Work instructions: Lines from the one containing "[My Linkedin] (64, 635)" through the last line of the data are to be repeated word for word, both ends included.

[Collected data entries]
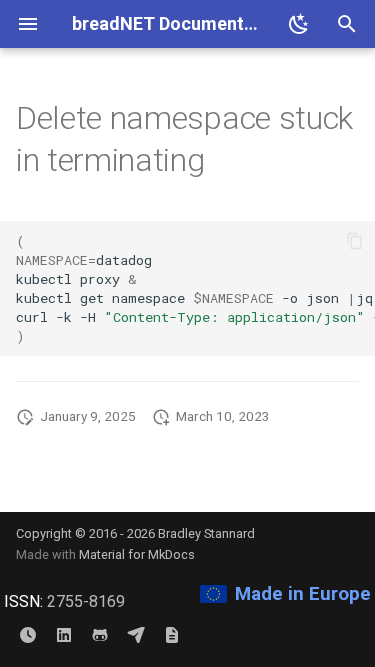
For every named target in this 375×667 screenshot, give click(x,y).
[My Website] (172, 635)
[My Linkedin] (64, 635)
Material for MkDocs (137, 554)
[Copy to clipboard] (355, 241)
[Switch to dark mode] (299, 24)
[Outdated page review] (28, 635)
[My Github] (100, 635)
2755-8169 (86, 601)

Response below:
[My Linkedin] (64, 635)
Material for MkDocs (137, 554)
[Copy to clipboard] (355, 241)
[Switch to dark mode] (299, 24)
[Outdated page review] (28, 635)
[My Github] (100, 635)
2755-8169 (86, 601)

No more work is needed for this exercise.